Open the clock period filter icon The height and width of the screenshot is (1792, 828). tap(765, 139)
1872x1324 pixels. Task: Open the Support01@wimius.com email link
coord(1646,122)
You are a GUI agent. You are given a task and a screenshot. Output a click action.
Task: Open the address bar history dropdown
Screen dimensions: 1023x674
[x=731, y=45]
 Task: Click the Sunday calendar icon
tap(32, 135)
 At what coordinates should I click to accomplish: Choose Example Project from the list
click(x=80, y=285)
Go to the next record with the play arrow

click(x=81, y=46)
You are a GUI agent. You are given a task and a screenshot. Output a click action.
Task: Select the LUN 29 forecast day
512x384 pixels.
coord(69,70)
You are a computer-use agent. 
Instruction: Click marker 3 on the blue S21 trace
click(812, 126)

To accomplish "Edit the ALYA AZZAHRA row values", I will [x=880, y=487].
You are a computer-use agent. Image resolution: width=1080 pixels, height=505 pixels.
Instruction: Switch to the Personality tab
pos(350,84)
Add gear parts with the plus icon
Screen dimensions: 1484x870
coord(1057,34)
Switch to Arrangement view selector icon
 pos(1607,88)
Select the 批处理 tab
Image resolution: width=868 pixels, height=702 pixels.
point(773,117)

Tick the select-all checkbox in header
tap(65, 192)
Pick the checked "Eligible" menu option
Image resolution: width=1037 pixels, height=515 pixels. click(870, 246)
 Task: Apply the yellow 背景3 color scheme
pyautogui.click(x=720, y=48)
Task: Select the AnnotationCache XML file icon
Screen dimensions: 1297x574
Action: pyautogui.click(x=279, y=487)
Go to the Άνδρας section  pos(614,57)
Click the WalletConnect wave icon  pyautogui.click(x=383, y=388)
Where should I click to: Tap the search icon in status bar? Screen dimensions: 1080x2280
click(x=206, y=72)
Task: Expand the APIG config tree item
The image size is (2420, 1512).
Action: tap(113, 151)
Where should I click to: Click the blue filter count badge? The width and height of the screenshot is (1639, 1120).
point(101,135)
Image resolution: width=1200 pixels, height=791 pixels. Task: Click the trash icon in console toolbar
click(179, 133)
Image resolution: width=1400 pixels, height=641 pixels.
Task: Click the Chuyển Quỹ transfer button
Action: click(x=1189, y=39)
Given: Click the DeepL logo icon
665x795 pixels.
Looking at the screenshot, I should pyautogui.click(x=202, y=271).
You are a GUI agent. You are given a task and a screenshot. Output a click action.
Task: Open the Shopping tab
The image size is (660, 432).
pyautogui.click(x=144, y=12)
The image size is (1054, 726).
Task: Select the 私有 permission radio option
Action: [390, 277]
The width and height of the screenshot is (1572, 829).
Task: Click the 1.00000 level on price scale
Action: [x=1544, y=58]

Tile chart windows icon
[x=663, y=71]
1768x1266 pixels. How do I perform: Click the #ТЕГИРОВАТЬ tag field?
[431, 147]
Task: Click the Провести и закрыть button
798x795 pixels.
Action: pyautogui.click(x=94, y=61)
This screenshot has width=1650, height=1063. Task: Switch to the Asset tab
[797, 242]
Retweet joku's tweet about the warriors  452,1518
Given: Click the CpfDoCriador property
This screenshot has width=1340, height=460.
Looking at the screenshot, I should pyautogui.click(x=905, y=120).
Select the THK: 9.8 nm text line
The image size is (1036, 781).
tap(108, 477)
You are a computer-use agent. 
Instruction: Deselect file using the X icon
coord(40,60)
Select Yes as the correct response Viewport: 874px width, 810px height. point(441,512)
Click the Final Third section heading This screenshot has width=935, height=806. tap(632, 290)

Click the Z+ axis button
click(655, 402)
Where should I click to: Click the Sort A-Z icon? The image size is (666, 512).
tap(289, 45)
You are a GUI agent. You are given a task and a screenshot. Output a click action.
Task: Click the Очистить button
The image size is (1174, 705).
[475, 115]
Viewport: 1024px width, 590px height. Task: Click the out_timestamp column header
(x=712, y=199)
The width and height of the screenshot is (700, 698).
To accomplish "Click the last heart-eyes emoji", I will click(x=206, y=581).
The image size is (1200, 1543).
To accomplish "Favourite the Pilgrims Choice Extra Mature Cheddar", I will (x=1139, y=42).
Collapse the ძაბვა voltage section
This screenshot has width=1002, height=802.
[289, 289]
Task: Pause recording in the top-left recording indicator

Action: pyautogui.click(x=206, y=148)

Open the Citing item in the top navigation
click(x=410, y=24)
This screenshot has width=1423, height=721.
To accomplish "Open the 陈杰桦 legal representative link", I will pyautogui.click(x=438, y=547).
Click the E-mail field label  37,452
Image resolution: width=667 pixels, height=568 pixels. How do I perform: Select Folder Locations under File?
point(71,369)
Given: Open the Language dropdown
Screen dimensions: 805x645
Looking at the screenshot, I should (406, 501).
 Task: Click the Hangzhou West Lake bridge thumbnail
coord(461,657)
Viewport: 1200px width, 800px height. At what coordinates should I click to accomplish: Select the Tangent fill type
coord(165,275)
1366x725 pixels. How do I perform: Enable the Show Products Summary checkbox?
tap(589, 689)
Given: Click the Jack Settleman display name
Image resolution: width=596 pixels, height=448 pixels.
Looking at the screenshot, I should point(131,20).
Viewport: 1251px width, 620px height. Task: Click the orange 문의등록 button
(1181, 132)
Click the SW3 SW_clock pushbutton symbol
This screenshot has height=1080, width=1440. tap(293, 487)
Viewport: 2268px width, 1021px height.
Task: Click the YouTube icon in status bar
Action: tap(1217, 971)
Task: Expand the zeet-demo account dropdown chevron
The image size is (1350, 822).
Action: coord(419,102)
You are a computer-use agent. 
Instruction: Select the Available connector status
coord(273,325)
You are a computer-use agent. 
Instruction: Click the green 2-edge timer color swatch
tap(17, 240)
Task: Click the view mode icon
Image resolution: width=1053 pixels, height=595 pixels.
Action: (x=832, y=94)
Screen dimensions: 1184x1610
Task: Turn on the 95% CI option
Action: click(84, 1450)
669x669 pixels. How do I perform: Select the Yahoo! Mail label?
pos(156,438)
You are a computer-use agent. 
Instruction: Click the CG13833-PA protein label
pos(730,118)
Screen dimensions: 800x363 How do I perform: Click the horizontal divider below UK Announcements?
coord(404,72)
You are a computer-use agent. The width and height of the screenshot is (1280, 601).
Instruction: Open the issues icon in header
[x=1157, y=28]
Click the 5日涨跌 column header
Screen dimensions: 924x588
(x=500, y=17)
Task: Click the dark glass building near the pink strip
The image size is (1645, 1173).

★ ★ ★

Task item: Write out the whole listing verbatim.

Written answer:
Open the clock period filter icon The height and width of the screenshot is (1792, 828). tap(765, 139)
1872x1324 pixels. Task: Open the Support01@wimius.com email link
coord(1646,122)
You are a GUI agent. You are given a task and a screenshot. Output a click action.
Task: Open the address bar history dropdown
Screen dimensions: 1023x674
[x=731, y=45]
 Task: Click the Sunday calendar icon
tap(32, 135)
 At what coordinates should I click to accomplish: Choose Example Project from the list
click(x=80, y=285)
Go to the next record with the play arrow

click(x=81, y=46)
You are a GUI agent. You are given a task and a screenshot. Output a click action.
Task: Select the LUN 29 forecast day
512x384 pixels.
coord(69,70)
You are a computer-use agent. 
Instruction: Click marker 3 on the blue S21 trace
click(812, 126)

To accomplish "Edit the ALYA AZZAHRA row values", I will [x=880, y=487].
You are a computer-use agent. Image resolution: width=1080 pixels, height=505 pixels.
Instruction: Switch to the Personality tab
pos(350,84)
Add gear parts with the plus icon
Screen dimensions: 1484x870
coord(1057,34)
Switch to Arrangement view selector icon
 pos(1607,88)
Select the 批处理 tab
Image resolution: width=868 pixels, height=702 pixels.
point(773,117)

Tick the select-all checkbox in header
tap(65, 192)
Pick the checked "Eligible" menu option
Image resolution: width=1037 pixels, height=515 pixels. click(870, 246)
 Task: Apply the yellow 背景3 color scheme
pyautogui.click(x=720, y=48)
Task: Select the AnnotationCache XML file icon
Screen dimensions: 1297x574
Action: pyautogui.click(x=279, y=487)
Go to the Άνδρας section  pos(614,57)
Click the WalletConnect wave icon  pyautogui.click(x=383, y=388)
Where should I click to: Tap the search icon in status bar? Screen dimensions: 1080x2280
click(x=206, y=72)
Task: Expand the APIG config tree item
The image size is (2420, 1512).
Action: tap(113, 151)
Where should I click to: Click the blue filter count badge? The width and height of the screenshot is (1639, 1120).
point(101,135)
Image resolution: width=1200 pixels, height=791 pixels. Task: Click the trash icon in console toolbar
click(179, 133)
Image resolution: width=1400 pixels, height=641 pixels.
Task: Click the Chuyển Quỹ transfer button
Action: click(x=1189, y=39)
Given: Click the DeepL logo icon
665x795 pixels.
Looking at the screenshot, I should pyautogui.click(x=202, y=271).
You are a GUI agent. You are given a task and a screenshot. Output a click action.
Task: Open the Shopping tab
The image size is (660, 432).
pyautogui.click(x=144, y=12)
The image size is (1054, 726).
Task: Select the 私有 permission radio option
Action: [390, 277]
The width and height of the screenshot is (1572, 829).
Task: Click the 1.00000 level on price scale
Action: [x=1544, y=58]

Tile chart windows icon
[x=663, y=71]
1768x1266 pixels. How do I perform: Click the #ТЕГИРОВАТЬ tag field?
[431, 147]
Task: Click the Провести и закрыть button
798x795 pixels.
Action: pyautogui.click(x=94, y=61)
This screenshot has width=1650, height=1063. Task: Switch to the Asset tab
[797, 242]
Retweet joku's tweet about the warriors  452,1518
Given: Click the CpfDoCriador property
This screenshot has width=1340, height=460.
Looking at the screenshot, I should pyautogui.click(x=905, y=120).
Select the THK: 9.8 nm text line
The image size is (1036, 781).
tap(108, 477)
You are a computer-use agent. 
Instruction: Deselect file using the X icon
coord(40,60)
Select Yes as the correct response Viewport: 874px width, 810px height. point(441,512)
Click the Final Third section heading This screenshot has width=935, height=806. tap(632, 290)

Click the Z+ axis button
click(655, 402)
Where should I click to: Click the Sort A-Z icon? The image size is (666, 512).
tap(289, 45)
You are a GUI agent. You are given a task and a screenshot. Output a click action.
Task: Click the Очистить button
The image size is (1174, 705).
[475, 115]
Viewport: 1024px width, 590px height. Task: Click the out_timestamp column header
(x=712, y=199)
The width and height of the screenshot is (700, 698).
To accomplish "Click the last heart-eyes emoji", I will click(x=206, y=581).
The image size is (1200, 1543).
To accomplish "Favourite the Pilgrims Choice Extra Mature Cheddar", I will (x=1139, y=42).
Collapse the ძაბვა voltage section
This screenshot has width=1002, height=802.
[289, 289]
Task: Pause recording in the top-left recording indicator

Action: pyautogui.click(x=206, y=148)

Open the Citing item in the top navigation
click(x=410, y=24)
This screenshot has width=1423, height=721.
To accomplish "Open the 陈杰桦 legal representative link", I will pyautogui.click(x=438, y=547).
Click the E-mail field label  37,452
Image resolution: width=667 pixels, height=568 pixels. How do I perform: Select Folder Locations under File?
point(71,369)
Given: Open the Language dropdown
Screen dimensions: 805x645
Looking at the screenshot, I should (406, 501).
 Task: Click the Hangzhou West Lake bridge thumbnail
coord(461,657)
Viewport: 1200px width, 800px height. At what coordinates should I click to accomplish: Select the Tangent fill type
coord(165,275)
1366x725 pixels. How do I perform: Enable the Show Products Summary checkbox?
tap(589, 689)
Given: Click the Jack Settleman display name
Image resolution: width=596 pixels, height=448 pixels.
Looking at the screenshot, I should point(131,20).
Viewport: 1251px width, 620px height. Task: Click the orange 문의등록 button
(1181, 132)
Click the SW3 SW_clock pushbutton symbol
This screenshot has height=1080, width=1440. tap(293, 487)
Viewport: 2268px width, 1021px height.
Task: Click the YouTube icon in status bar
Action: tap(1217, 971)
Task: Expand the zeet-demo account dropdown chevron
The image size is (1350, 822).
Action: coord(419,102)
You are a computer-use agent. 
Instruction: Select the Available connector status
coord(273,325)
You are a computer-use agent. 
Instruction: Click the green 2-edge timer color swatch
tap(17, 240)
Task: Click the view mode icon
Image resolution: width=1053 pixels, height=595 pixels.
Action: (x=832, y=94)
Screen dimensions: 1184x1610
Task: Turn on the 95% CI option
Action: click(84, 1450)
669x669 pixels. How do I perform: Select the Yahoo! Mail label?
pos(156,438)
You are a computer-use agent. 
Instruction: Click the CG13833-PA protein label
pos(730,118)
Screen dimensions: 800x363 How do I perform: Click the horizontal divider below UK Announcements?
coord(404,72)
You are a computer-use agent. The width and height of the screenshot is (1280, 601).
Instruction: Open the issues icon in header
[x=1157, y=28]
Click the 5日涨跌 column header
Screen dimensions: 924x588
(x=500, y=17)
Task: Click the dark glass building near the pink strip
The image size is (1645, 1173).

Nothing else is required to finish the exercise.